The second step is to identify a range of plausible responses relating to each criterion. For example, let’s begin with the second point. You can create your own list for the first and last criteria:

  1. The President is violating the constitution by ignoring legitimate Congressional requests for information needed to perform its oversight function and enforce the principle of checks and balances laid out in the Constitution.
  2. The President should comply with Congressional oversight requests unless the principle of Executive Privilege is violated. If a conflict arises over what is protected by Executive Privilege, the Courts should decide what information or conversations qualify for protection.
  3. The Executive is supreme and the President is not required to respond to any Congressional oversight requests. Moreover, the Courts should not become involved in any disputes between the Executive and Legislative branches.
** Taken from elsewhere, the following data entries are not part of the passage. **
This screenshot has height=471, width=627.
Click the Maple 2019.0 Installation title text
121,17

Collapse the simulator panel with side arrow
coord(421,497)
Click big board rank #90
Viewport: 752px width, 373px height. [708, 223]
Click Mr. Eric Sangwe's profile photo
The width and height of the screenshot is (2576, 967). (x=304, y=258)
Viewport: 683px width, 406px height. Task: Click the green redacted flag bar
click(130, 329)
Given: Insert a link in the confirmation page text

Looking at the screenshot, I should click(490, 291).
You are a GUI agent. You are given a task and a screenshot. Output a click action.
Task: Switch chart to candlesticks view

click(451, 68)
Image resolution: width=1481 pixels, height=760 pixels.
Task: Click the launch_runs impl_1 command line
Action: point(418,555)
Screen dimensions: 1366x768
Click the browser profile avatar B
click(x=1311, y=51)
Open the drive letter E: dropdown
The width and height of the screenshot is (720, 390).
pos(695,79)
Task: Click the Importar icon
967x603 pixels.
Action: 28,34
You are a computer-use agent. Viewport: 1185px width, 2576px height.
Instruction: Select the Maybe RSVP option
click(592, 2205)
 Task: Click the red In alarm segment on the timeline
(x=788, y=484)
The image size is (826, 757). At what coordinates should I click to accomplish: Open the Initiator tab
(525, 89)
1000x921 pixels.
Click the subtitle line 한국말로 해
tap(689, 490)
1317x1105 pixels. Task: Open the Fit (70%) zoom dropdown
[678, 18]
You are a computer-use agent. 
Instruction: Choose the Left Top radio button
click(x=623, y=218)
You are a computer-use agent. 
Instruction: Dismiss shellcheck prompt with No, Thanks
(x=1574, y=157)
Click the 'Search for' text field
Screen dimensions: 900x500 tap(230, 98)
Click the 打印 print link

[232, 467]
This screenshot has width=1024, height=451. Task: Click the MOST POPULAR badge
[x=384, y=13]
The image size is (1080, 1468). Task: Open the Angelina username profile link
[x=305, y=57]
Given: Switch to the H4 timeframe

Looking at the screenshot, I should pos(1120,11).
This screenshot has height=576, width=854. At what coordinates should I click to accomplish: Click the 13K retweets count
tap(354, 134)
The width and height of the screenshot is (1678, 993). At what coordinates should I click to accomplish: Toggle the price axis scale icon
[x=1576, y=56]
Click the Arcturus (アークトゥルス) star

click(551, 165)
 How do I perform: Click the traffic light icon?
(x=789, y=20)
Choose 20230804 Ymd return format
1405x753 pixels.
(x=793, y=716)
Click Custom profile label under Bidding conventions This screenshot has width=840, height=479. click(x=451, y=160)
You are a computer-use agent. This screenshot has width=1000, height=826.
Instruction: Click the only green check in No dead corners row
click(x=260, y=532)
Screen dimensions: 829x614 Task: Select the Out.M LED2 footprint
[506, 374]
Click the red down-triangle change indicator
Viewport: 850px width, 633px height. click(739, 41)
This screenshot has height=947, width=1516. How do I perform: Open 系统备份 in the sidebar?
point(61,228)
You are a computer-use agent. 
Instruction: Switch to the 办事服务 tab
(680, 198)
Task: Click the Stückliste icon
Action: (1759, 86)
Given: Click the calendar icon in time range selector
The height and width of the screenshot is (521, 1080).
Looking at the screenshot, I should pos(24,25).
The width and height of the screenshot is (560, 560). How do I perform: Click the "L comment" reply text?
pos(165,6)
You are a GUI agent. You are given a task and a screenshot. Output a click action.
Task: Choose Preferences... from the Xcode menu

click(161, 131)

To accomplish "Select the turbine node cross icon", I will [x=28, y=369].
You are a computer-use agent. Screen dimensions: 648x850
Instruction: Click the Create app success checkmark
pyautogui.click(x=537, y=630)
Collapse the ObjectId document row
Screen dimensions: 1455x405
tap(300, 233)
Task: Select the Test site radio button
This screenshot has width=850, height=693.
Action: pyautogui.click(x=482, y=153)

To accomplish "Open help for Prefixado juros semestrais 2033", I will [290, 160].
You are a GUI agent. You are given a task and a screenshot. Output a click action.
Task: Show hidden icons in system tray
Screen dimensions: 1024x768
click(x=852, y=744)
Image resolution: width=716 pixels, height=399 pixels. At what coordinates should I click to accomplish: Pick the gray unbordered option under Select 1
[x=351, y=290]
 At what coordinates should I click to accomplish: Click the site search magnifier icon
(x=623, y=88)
The third step is to evaluate the quality of the data that you will use to determine which is the correct response. Does the information you are relying on to select or defend your position satisfy these three requirements? Is it:

  • Valid. Is the information I am receiving valid? Can the sources be trusted OR could I be a victim of intentional or unintentional digital disinformation?
  • Reliable. Would everyone rate this information the same way OR would people perceive it differently depending on their political affiliation?
  • Stable. Am I relying on a stable flow of information from a set of pre-selected sources or streams of information OR do I keep changing the mix of whom I listen to or whom I read?

Once you know the information you are relying on meets these tests, ask yourself if it supports or is inconsistent with each response. The response that is best supported by valid, reliable, and stable data is most likely to be true.


APPLYING INDICATORS

Over the years, Globalytica has established a set of standards for determining what constitutes a good indicator for constructing an objective yardstick. A good indicator should satisfy five criteria: it should be observable/collectible, valid, reliable, stable, and unique. When viewing the upcoming impeachment trial, we see the first and last criteria as less relevant. The observable/collectible requirement will be more than fulfilled by the news media and social media in our 24/7/365 world. The unique criterion is relevant when trying to decide which mutually exclusive scenario or hypothesis is the most likely. In this case, it is more a question of whether a threshold has been crossed, not which independent hypothesis is most likely to be true.